* **Activity**
When you reach the line with "Task: Bookmark this page with the star icon", start repeating the lines exactly and keep going to the end of the records, but drop every picture.

* **Records shown**
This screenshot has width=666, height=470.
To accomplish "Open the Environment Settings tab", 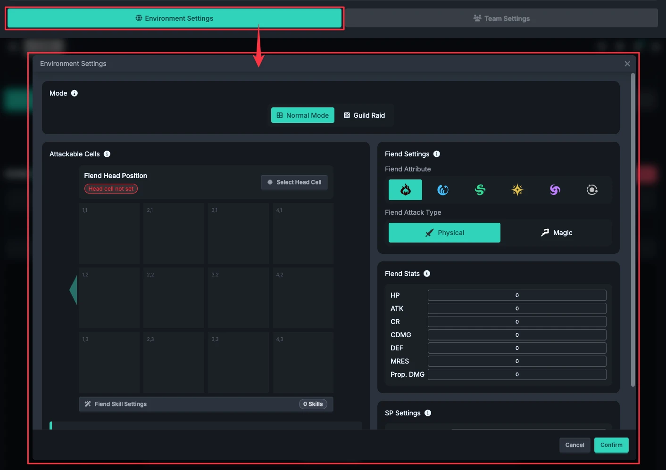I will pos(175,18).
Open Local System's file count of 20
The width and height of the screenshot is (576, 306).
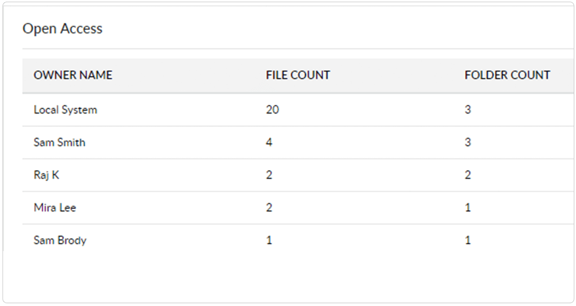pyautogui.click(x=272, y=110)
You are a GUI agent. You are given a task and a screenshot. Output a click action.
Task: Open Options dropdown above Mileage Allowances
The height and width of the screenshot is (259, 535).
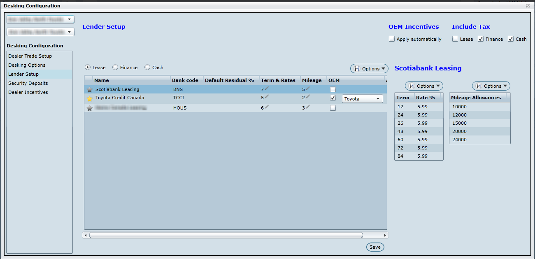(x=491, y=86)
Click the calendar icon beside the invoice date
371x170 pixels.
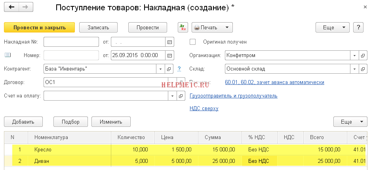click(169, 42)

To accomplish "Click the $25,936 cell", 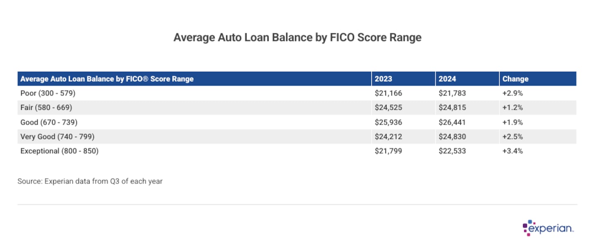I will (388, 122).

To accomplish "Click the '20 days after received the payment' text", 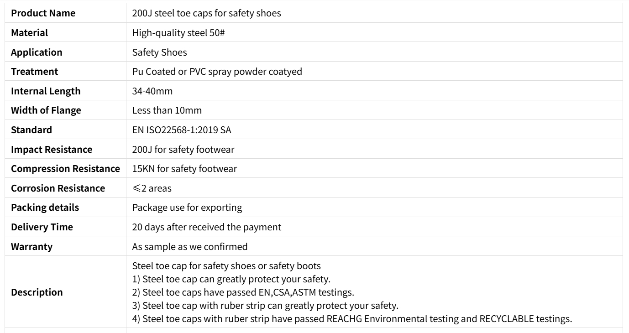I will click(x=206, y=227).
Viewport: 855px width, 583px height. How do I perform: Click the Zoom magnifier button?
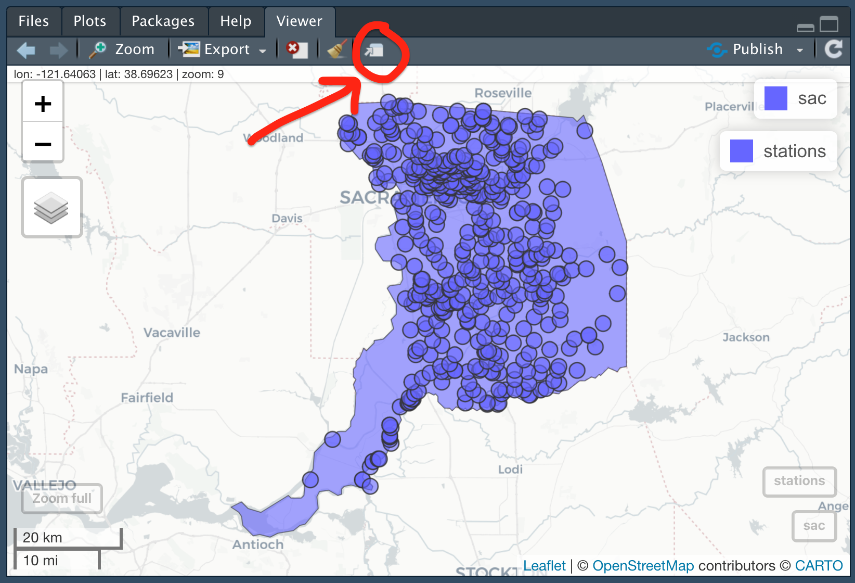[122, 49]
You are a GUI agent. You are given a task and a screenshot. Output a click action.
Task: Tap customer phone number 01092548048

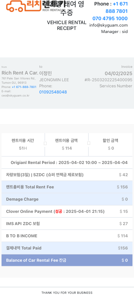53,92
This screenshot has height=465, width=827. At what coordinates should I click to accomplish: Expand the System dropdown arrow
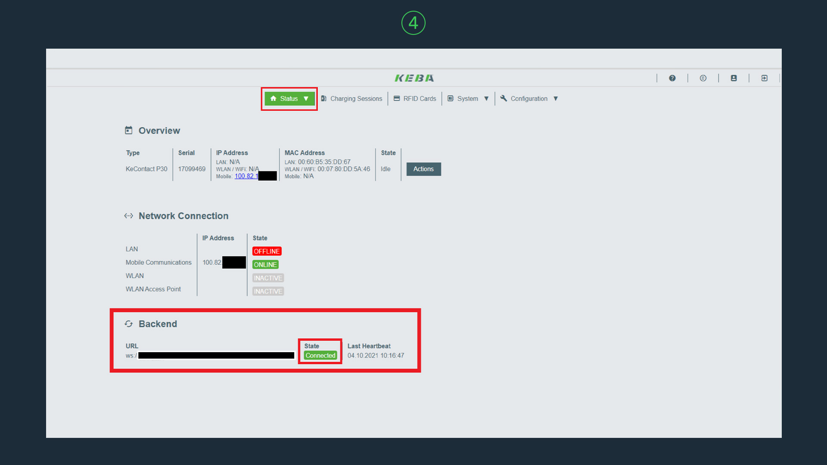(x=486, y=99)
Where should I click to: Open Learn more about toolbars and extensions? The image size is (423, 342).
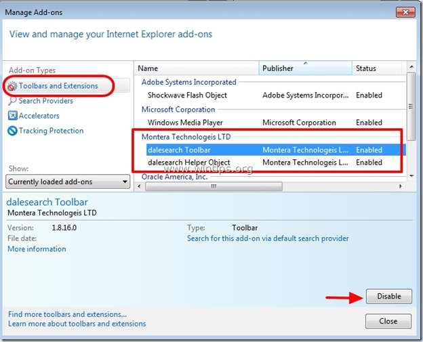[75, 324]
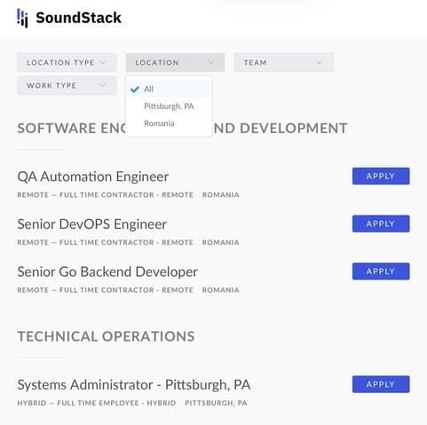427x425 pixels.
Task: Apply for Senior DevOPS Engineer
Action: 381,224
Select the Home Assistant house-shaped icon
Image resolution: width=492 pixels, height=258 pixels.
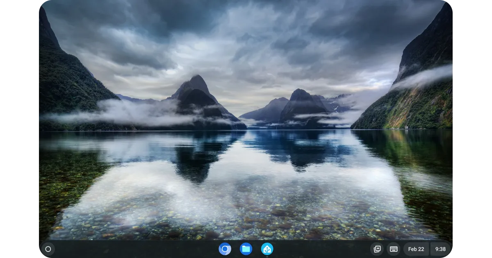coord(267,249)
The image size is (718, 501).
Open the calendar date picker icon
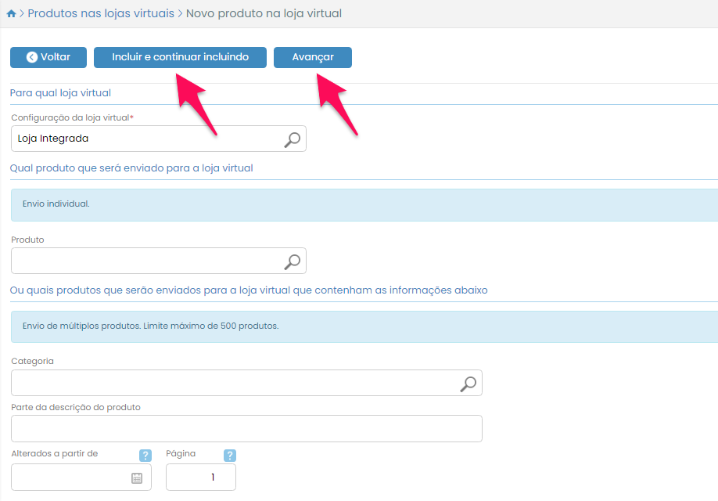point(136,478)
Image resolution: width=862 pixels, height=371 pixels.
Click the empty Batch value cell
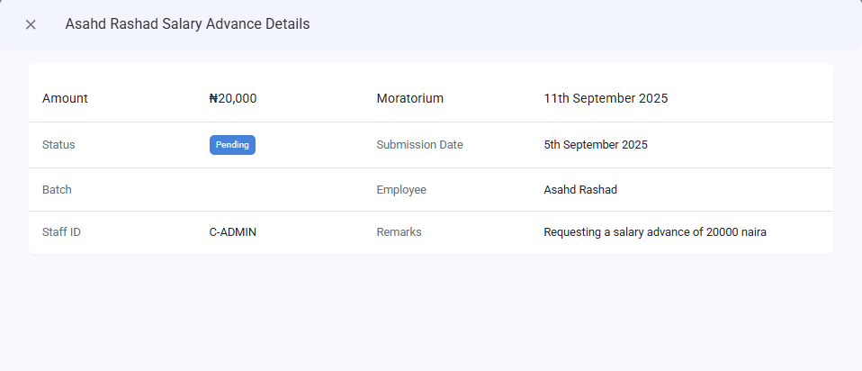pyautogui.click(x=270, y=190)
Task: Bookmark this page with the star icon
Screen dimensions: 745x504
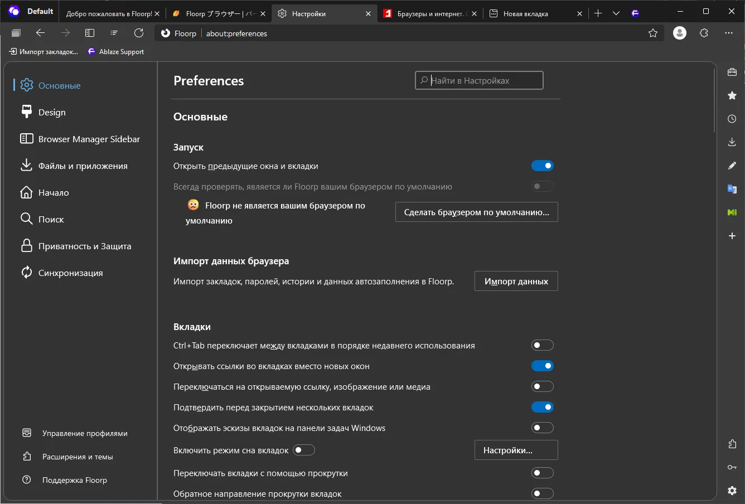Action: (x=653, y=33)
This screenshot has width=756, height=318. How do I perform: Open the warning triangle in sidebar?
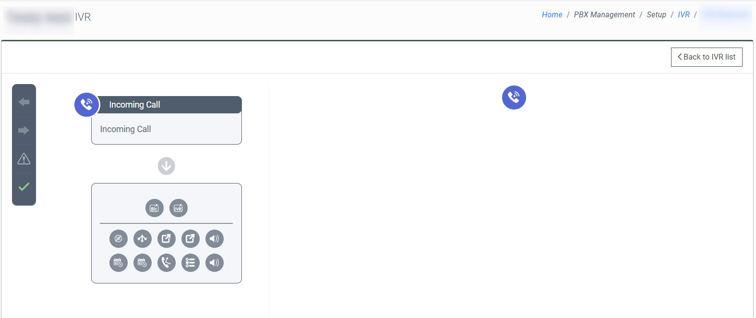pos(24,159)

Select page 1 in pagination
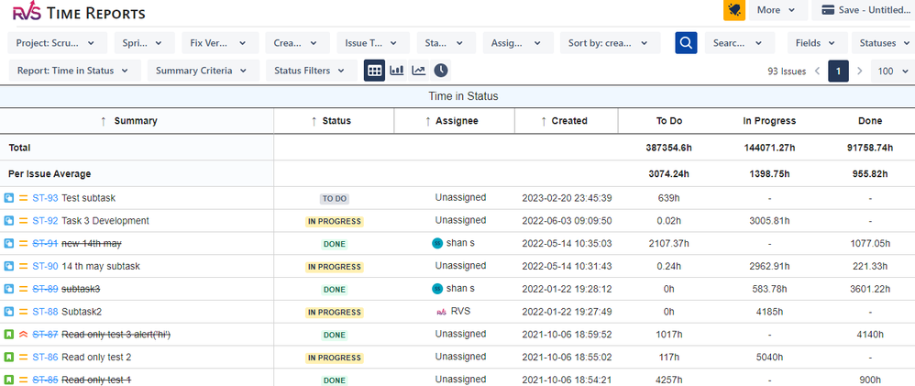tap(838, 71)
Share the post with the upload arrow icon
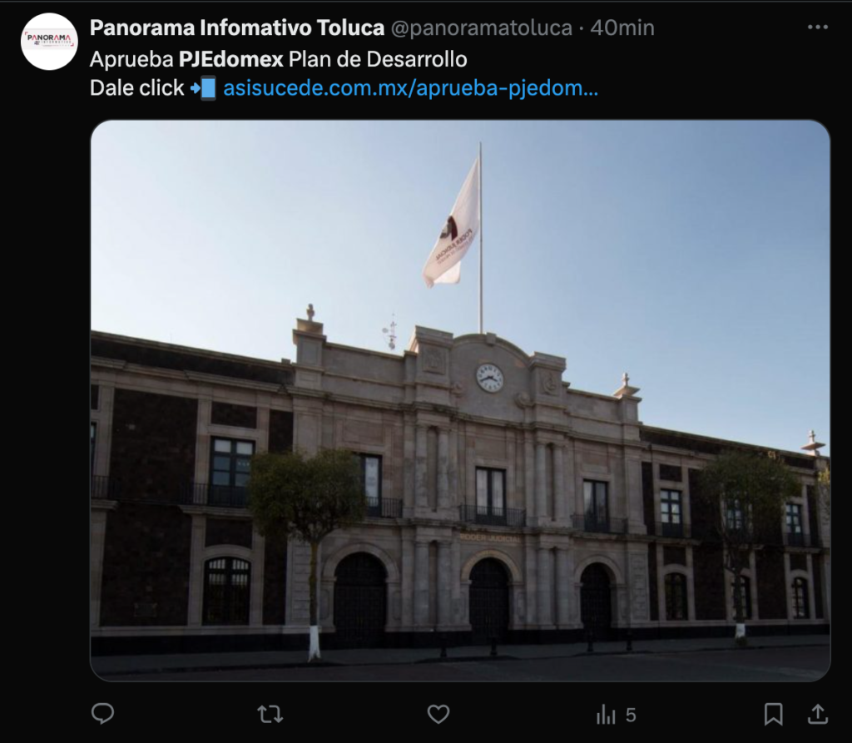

* **Answer to this exercise**
Task: Bookmark this page with the star icon
Screen dimensions: 745x504
Action: (x=653, y=33)
This screenshot has width=756, height=318. How do I perform: Open the warning triangle in sidebar?
pos(24,159)

Select page 1 in pagination
tap(838, 71)
Share the post with the upload arrow icon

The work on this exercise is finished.